I let out a shaky breath as my tears stopped. He wasn't dead. It was a dream. Of course it was a dream. The thing with my dreams is that it always seems so real and I guess when I'm over-tired it still feels like I'm asleep. But I was awake now, although still tired. I was awake and Vic was okay. He was standing here completely unscathed and okay.

An overwhelming sense of affection came over me and I found myself lunging at him, wrapping my arms around his neck and pressing my lips to his. He didn't respond right away, but I didn't care. I was being needy, I knew that, but I felt like I needed to kiss him.

"Please," I whispered against his lips before devouring them again.

Vic hesitated before he wrapped his arms around my back and finally moved his lips against mine. I guess in the back of my mind I knew he was only doing this because I was so emotional, but why was I doing it? I didn't know or care.

I pulled him out of the bathroom and towards the bed. I fell onto it with him on top of me, my head resting against a pillow. I needed more of him although I wasn't sure why. I wasn't turned on. I just needed him close. My hands trailed down his body to his boxers. I hadn't even realized he was half naked. Well of course he was. He was dressed for sleep. I wasn't though because I fell asleep the second we got here. Vic grabbed my hands before I could go any further and then he pushed away from me

"What are you doing?" I asked breathlessly.

"I'm not doing this with you. Not like this," he said.

We were both silent- him probably because he was waiting for me to realize what was going on, and me because I was doing just that. My mind started to clear and then I started to feel stupid.
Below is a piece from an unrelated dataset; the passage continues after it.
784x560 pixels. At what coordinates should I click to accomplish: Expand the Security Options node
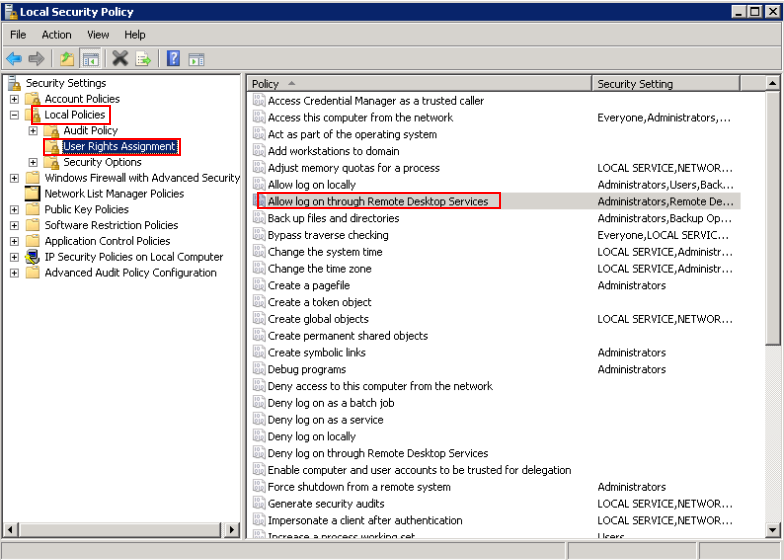pyautogui.click(x=33, y=162)
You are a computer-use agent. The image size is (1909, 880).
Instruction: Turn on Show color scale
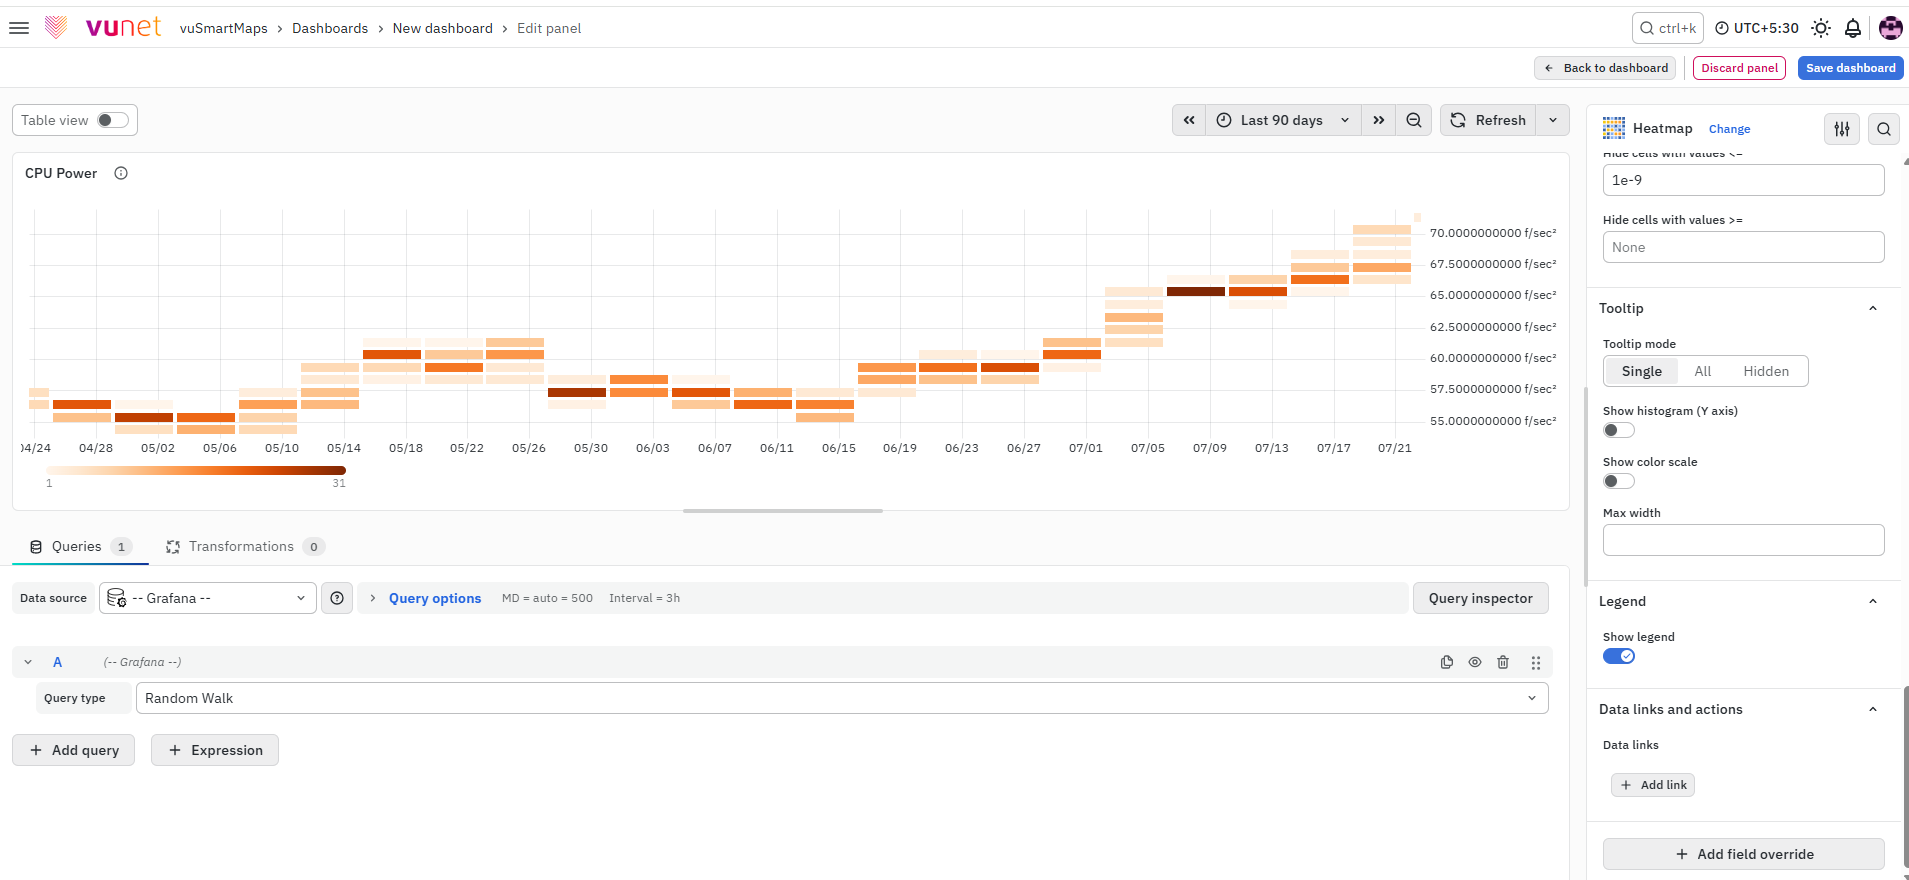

I started to completely hate myself. I hated my mind for playing tricks on me and I hated myself for always falling for it. And now I made a fool of myself by doing this with Vic and why?

"I thought you died in the dream," I whined, tears were filling my eyes again. Vic frowned and gave me a curious look. We were both silent for a while. 1

"I'm fine. I'm okay," he said, and I knew he was but a few tears still fell.

"I'm a fucking idiot," I said. He shook his head and rolled off of me.

"No, no you're not. You're just tired. Just get some sleep. You need it," he said.

I shook my head quickly, "No. I can't. The dreams will come back."

"Shh," he hushed me. "They won't. I'll be right here."

He lays next to me and wrapped his arm around me, his fingers lacing with mine. He placed a small kiss on my cheek and whispered for me to go to sleep, and that's just what I did.